Fetching by a cached index produces two queries
While debugging N+1 queries, I found an unusual behaviour in IDC: when fetching records using a cached attribute, IDC produces two queries instead of one. The first query uses the cached attribute, while the second uses the primary key.
After some investigation and some very helpful tips from coworkers, I managed to boil the issue down to this snippet:
# migration file
class CreateSampleRecords < ActiveRecord::Migration[5.2]
mark_as_podded_migration!
def up
create_table :sample_records do |t|
t.string :key
t.timestamps
end
end
def down
drop_table :sample_records
end
end
# ActiveRecord model
class SampleRecord < ApplicationRecord
include IdentityCache
cache_index :key
end
Then, on rails console:
[1] pry(main)> SampleRecord.create(key: '123')
(1.6ms) BEGIN
SampleRecord Create (1.0ms) INSERT INTO `sample_records` (`key`) VALUES ('123')
(2.3ms) COMMIT
=> #<SampleRecord:0x00007fa11061a158 id: 1, key: "123">
[2] pry(main)> SampleRecord.fetch_by_key('123')
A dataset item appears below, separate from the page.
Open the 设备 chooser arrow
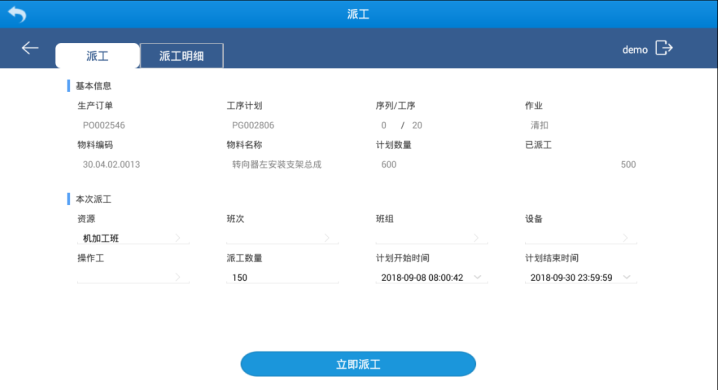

(1.4ms) SELECT `sample_records`.`id` FROM `sample_records` WHERE `sample_records`.`key` = '123'
SampleRecord Load (0.9ms) SELECT `sample_records`.* FROM `sample_records` WHERE `sample_records`.`id` = 2
=> [#<SampleRecord:0x00007fa0f5169a70 id: 1, key: "123">]
I also tried with unique: true, it produces the same result.
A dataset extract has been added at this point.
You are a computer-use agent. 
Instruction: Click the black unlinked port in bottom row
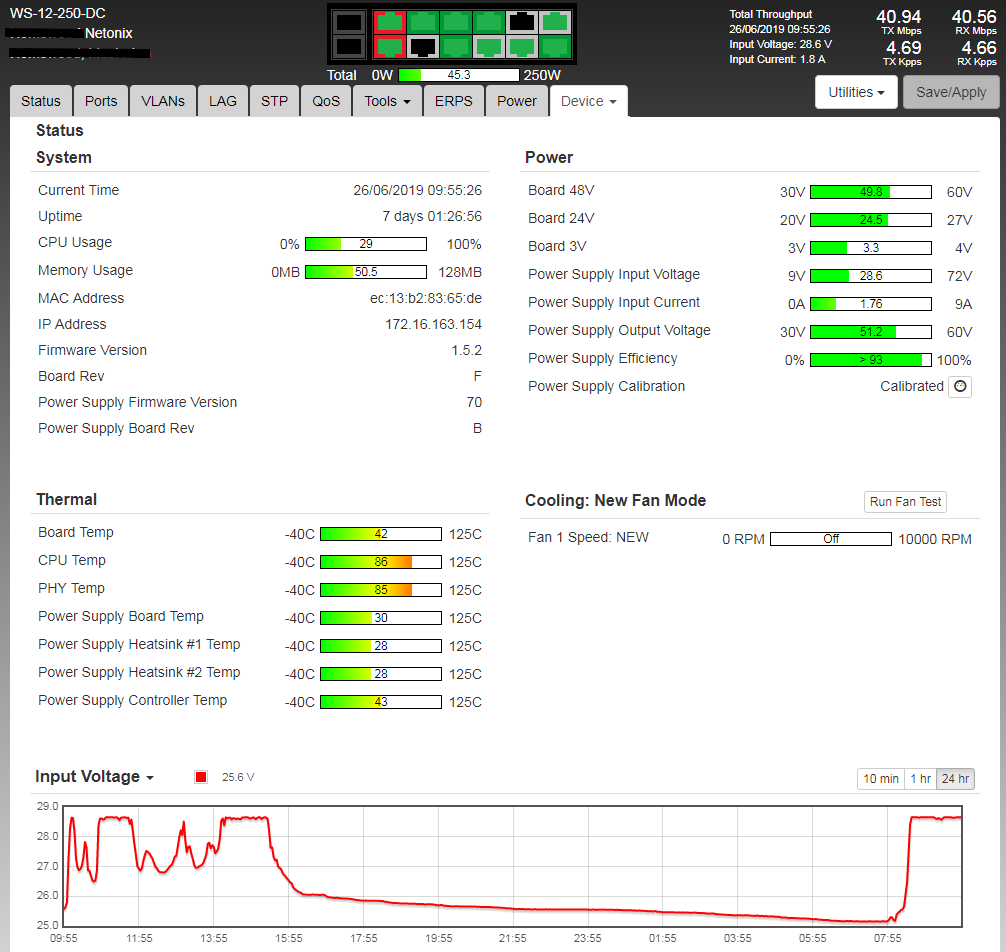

I might be wrong, but I would expect only one query to be produced by this snippet. The first query already fetches the desired record, I see no reason to search for the object again using the primary key.
Thoughts?
The first query only gets the id for the record, which often can be obtained from a covering index, so wouldn't even read from the primary/clustered index. It then checks the cache for the record using its id and only gets the full record on a cache miss, so it doesn't necessary perform a second query.
In your example, you should be able to see that the second query isn't performed if you precede SampleRecord.fetch_by_key('123') with SampleRecord.fetch(sample_record_id).
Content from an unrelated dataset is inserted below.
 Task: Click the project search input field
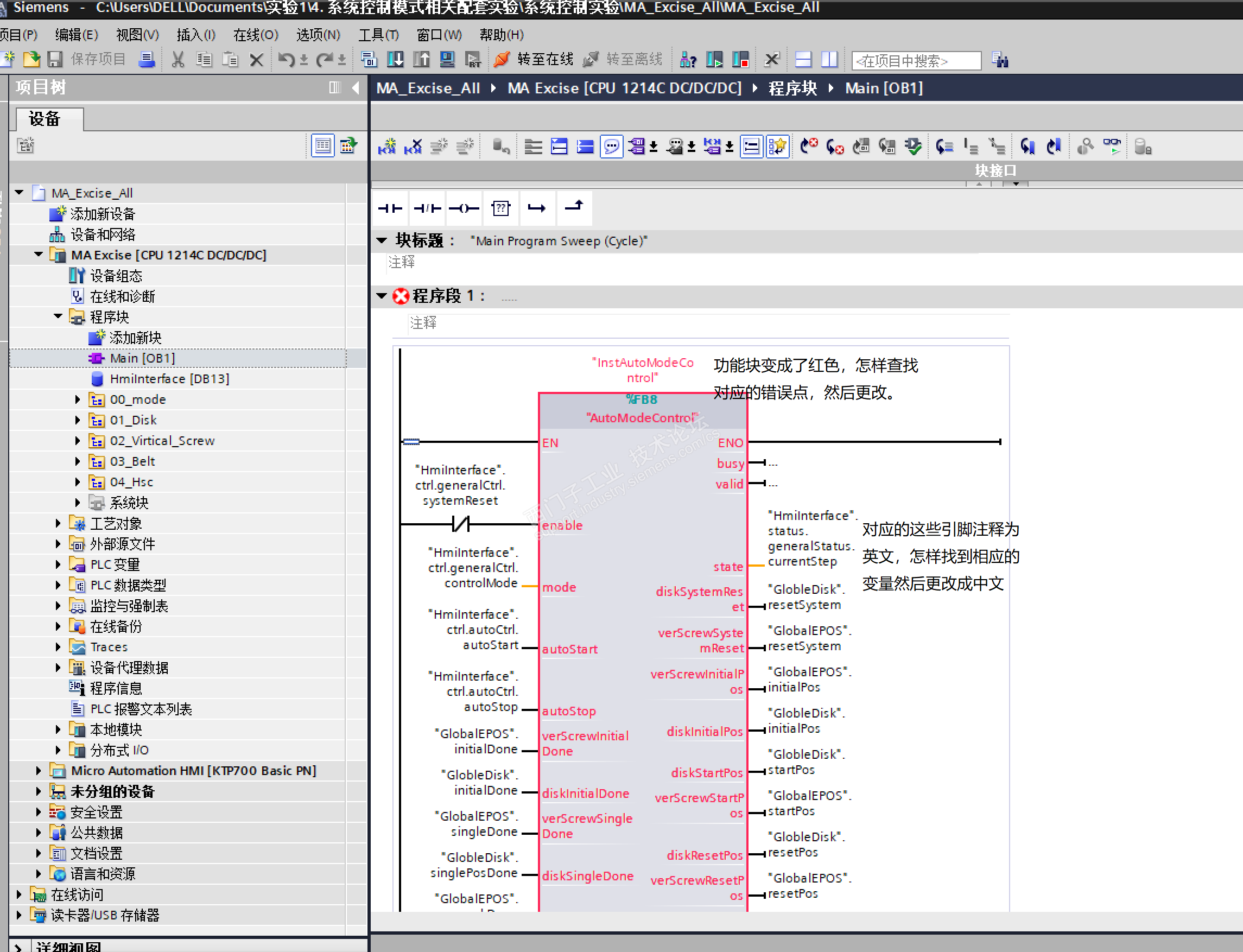pyautogui.click(x=916, y=60)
One way of avoiding the extra query would be by embedding the whole record in the cache index, but there are trade-offs with that. That would increase how often the cache index gets invalidated, increase the number of keys that need to be invalidated when the record or any of its embedded associations gets updated and increase the amount of memcached memory used to denormalize this data.